Proxy Filing
Logotype for ACNB Corporation

ACNB (ACNB) Proxy Filing summary

Event summary combining transcript, slides, and related documents.

Logotype for ACNB Corporation

Proxy Filing summary

2 Dec, 2025

Executive summary

  • Annual Meeting scheduled for May 6, 2025, to elect four Class 1 Directors, conduct a non-binding vote on executive compensation, ratify Crowe LLP as independent auditor, and address other business.

  • Proxy materials include the 2024 Annual Review and Form 10-K, with voting available by mail, internet, or phone.

  • Acquisition of Traditions Bancorp, Inc. closed in February 2025, expected to enhance scale and product offerings.

Voting matters and shareholder proposals

  • Shareholders will vote on electing four Class 1 Directors for three-year terms, a non-binding say-on-pay proposal, and ratification of Crowe LLP as auditor.

  • Shareholder proposals for the 2026 meeting must be received by December 1, 2025, and comply with SEC rules.

  • Universal proxy rules require notice for alternative director nominees by March 7, 2026.
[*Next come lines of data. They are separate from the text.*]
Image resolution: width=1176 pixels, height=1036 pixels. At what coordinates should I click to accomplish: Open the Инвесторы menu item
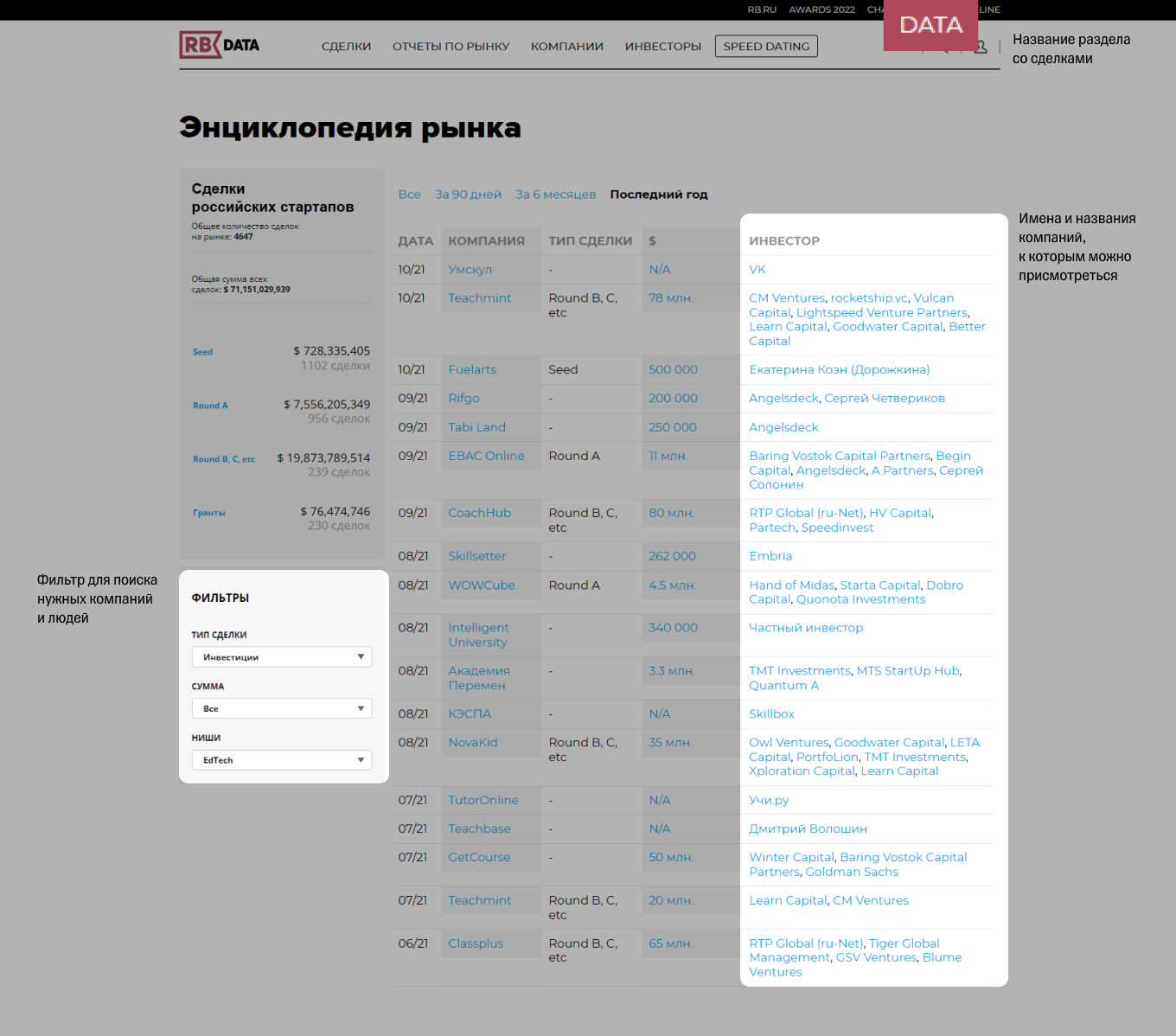662,47
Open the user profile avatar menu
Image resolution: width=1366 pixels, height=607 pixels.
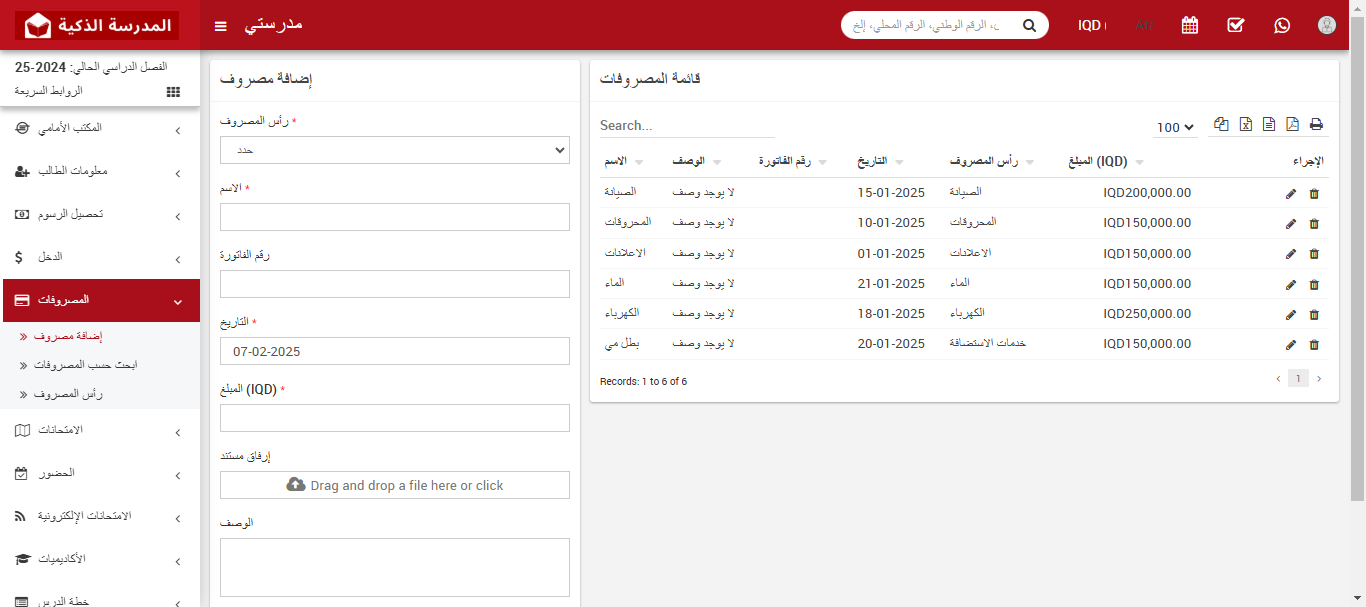[1326, 25]
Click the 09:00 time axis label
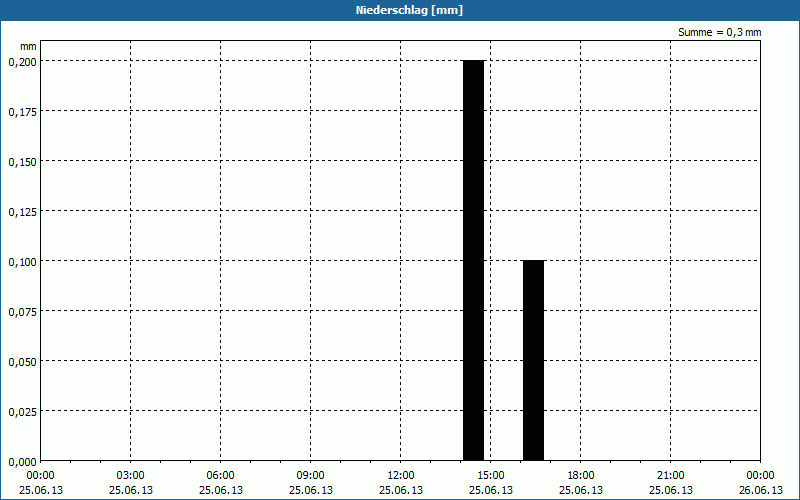 pyautogui.click(x=311, y=475)
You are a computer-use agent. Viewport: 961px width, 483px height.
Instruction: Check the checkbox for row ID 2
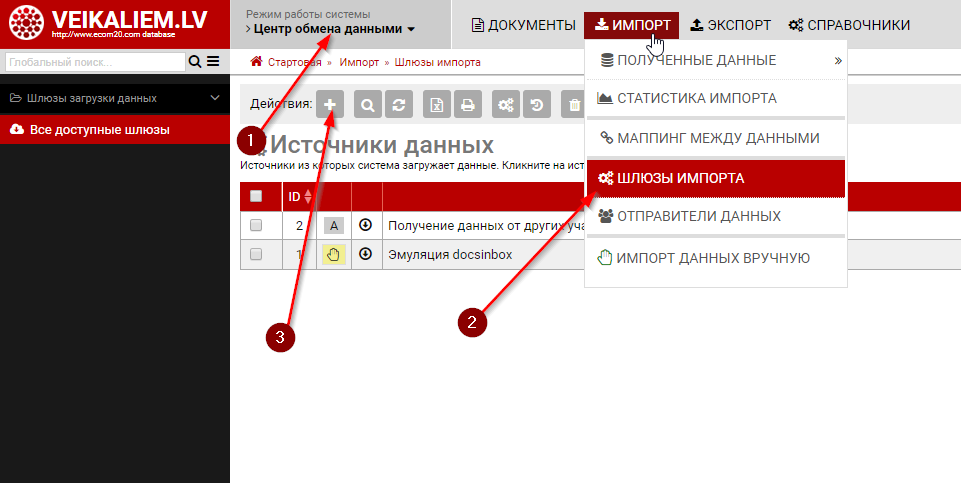coord(256,225)
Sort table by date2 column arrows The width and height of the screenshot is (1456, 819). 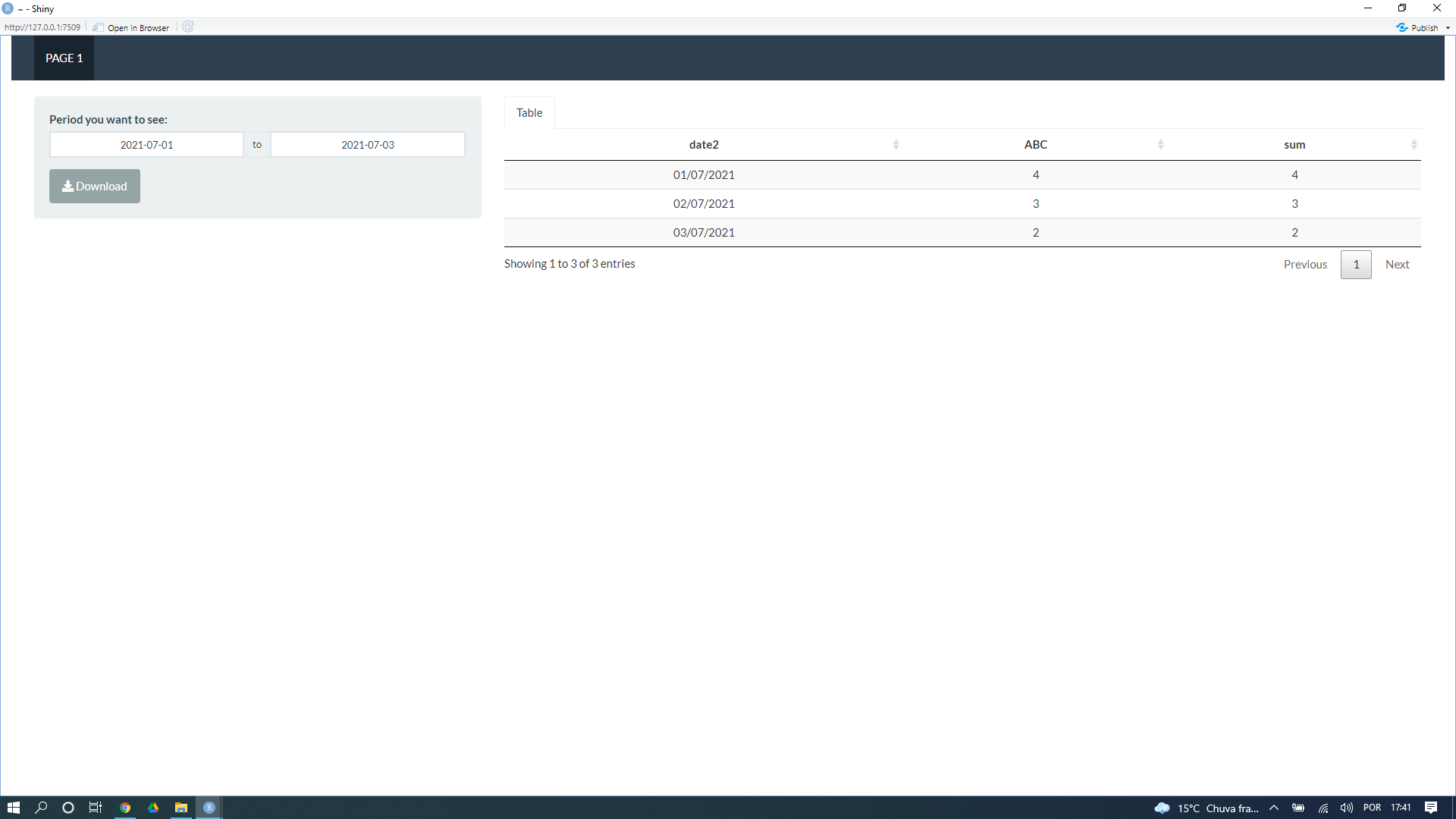896,145
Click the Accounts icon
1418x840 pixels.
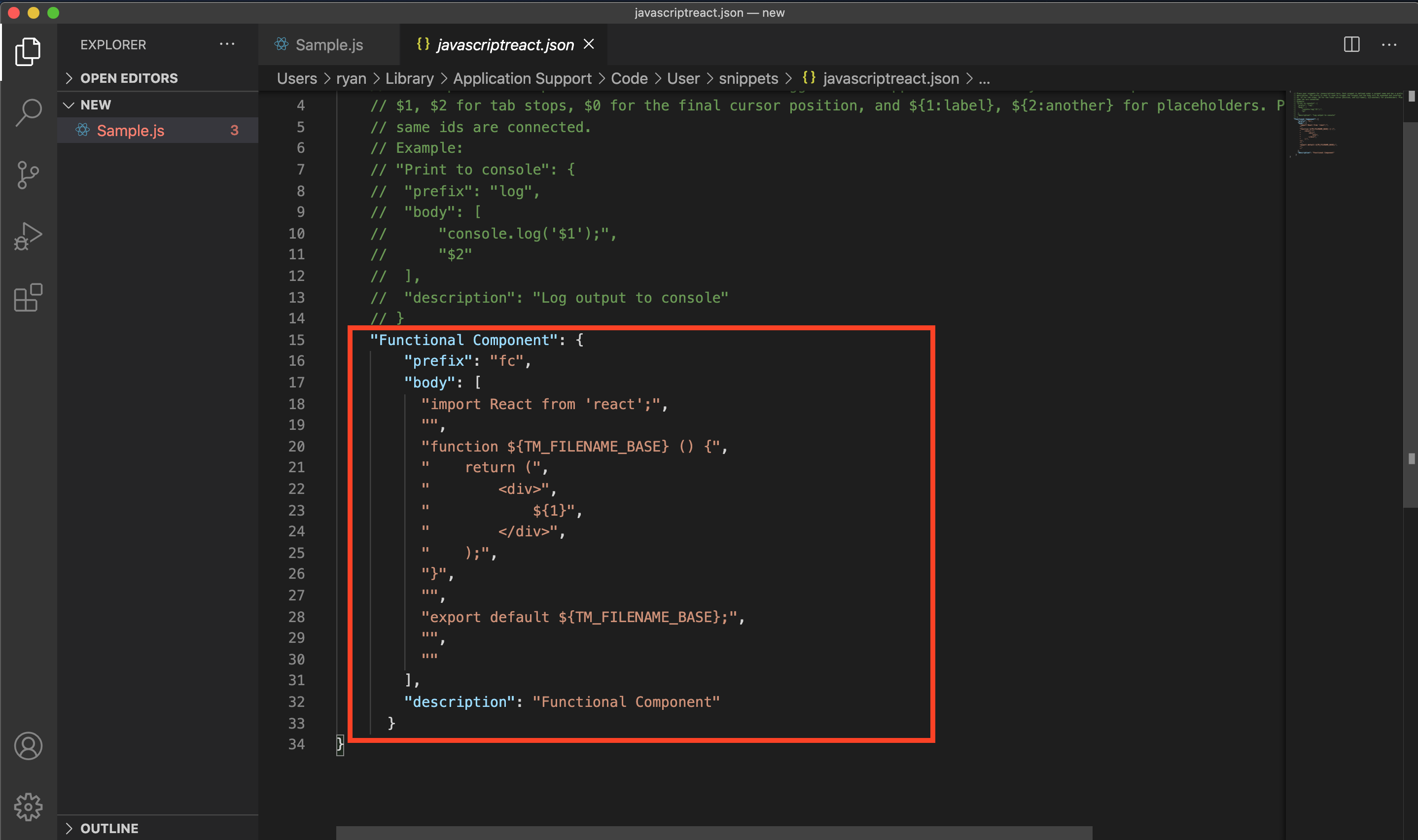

Board of directors and corporate governance

  • Board consists of 14 members, with a majority meeting SEC and Nasdaq independence standards.

  • Separate roles for Chairman and CEO; only independent directors serve on key committees.

  • Board committees include Audit, Executive, Compensation, and Nominating, all with independent members.

  • Directors are expected to attend at least 75% of meetings and the annual meeting.

  • Code of Ethics, anti-hedging, and insider trading policies are in place.